■ **ASSIGNED TASK**:
Copy out word for word the line with "Click the 头条 @新能源体验家 watermark" and the lines that follow it in the listing below, up to the final one.

** TASK INPUT follows **

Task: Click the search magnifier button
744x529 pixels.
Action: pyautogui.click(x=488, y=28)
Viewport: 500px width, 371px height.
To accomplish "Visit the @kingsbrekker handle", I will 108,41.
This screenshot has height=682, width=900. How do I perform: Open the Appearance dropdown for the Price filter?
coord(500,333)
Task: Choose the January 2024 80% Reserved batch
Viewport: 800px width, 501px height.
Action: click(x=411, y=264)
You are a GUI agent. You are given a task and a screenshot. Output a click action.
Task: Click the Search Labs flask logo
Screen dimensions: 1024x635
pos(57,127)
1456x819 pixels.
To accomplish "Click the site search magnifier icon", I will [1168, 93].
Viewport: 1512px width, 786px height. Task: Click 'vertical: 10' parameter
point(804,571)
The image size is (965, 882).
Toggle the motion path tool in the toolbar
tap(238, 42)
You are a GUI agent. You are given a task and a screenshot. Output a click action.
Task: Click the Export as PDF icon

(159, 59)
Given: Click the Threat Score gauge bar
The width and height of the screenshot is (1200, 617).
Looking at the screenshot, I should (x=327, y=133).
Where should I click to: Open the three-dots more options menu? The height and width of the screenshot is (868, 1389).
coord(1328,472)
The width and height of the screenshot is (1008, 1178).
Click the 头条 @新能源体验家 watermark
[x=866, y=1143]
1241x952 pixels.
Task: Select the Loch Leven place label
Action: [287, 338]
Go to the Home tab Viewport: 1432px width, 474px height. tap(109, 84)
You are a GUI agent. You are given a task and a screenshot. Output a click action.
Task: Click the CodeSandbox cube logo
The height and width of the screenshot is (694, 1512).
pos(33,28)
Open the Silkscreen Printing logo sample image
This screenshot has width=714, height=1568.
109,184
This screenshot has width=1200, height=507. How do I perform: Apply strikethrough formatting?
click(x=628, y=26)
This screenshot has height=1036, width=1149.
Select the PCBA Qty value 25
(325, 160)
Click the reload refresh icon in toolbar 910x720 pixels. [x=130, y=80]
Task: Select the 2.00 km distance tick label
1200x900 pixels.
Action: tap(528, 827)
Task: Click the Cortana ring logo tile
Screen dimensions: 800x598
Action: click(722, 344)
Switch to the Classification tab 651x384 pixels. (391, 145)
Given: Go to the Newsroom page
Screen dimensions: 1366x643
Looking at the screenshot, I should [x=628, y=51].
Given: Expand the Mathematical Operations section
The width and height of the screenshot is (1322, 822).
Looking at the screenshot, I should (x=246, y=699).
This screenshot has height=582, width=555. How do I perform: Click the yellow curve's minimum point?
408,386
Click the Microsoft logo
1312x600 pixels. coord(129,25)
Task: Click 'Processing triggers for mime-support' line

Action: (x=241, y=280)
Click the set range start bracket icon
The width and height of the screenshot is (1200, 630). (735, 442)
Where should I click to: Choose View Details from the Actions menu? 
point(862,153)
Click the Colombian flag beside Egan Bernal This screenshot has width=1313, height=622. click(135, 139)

** End of TASK INPUT **

■ **EXERCISE RESPONSE**:
Click the 头条 @新能源体验家 watermark
[x=866, y=1143]
1241x952 pixels.
Task: Select the Loch Leven place label
Action: [287, 338]
Go to the Home tab Viewport: 1432px width, 474px height. tap(109, 84)
You are a GUI agent. You are given a task and a screenshot. Output a click action.
Task: Click the CodeSandbox cube logo
The height and width of the screenshot is (694, 1512).
pos(33,28)
Open the Silkscreen Printing logo sample image
This screenshot has width=714, height=1568.
109,184
This screenshot has width=1200, height=507. How do I perform: Apply strikethrough formatting?
click(x=628, y=26)
This screenshot has height=1036, width=1149.
Select the PCBA Qty value 25
(325, 160)
Click the reload refresh icon in toolbar 910x720 pixels. [x=130, y=80]
Task: Select the 2.00 km distance tick label
1200x900 pixels.
Action: tap(528, 827)
Task: Click the Cortana ring logo tile
Screen dimensions: 800x598
Action: click(722, 344)
Switch to the Classification tab 651x384 pixels. (391, 145)
Given: Go to the Newsroom page
Screen dimensions: 1366x643
Looking at the screenshot, I should [x=628, y=51].
Given: Expand the Mathematical Operations section
The width and height of the screenshot is (1322, 822).
Looking at the screenshot, I should (x=246, y=699).
This screenshot has height=582, width=555. How do I perform: Click the yellow curve's minimum point?
408,386
Click the Microsoft logo
1312x600 pixels. coord(129,25)
Task: Click 'Processing triggers for mime-support' line

Action: (x=241, y=280)
Click the set range start bracket icon
The width and height of the screenshot is (1200, 630). (735, 442)
Where should I click to: Choose View Details from the Actions menu? 
point(862,153)
Click the Colombian flag beside Egan Bernal This screenshot has width=1313, height=622. click(135, 139)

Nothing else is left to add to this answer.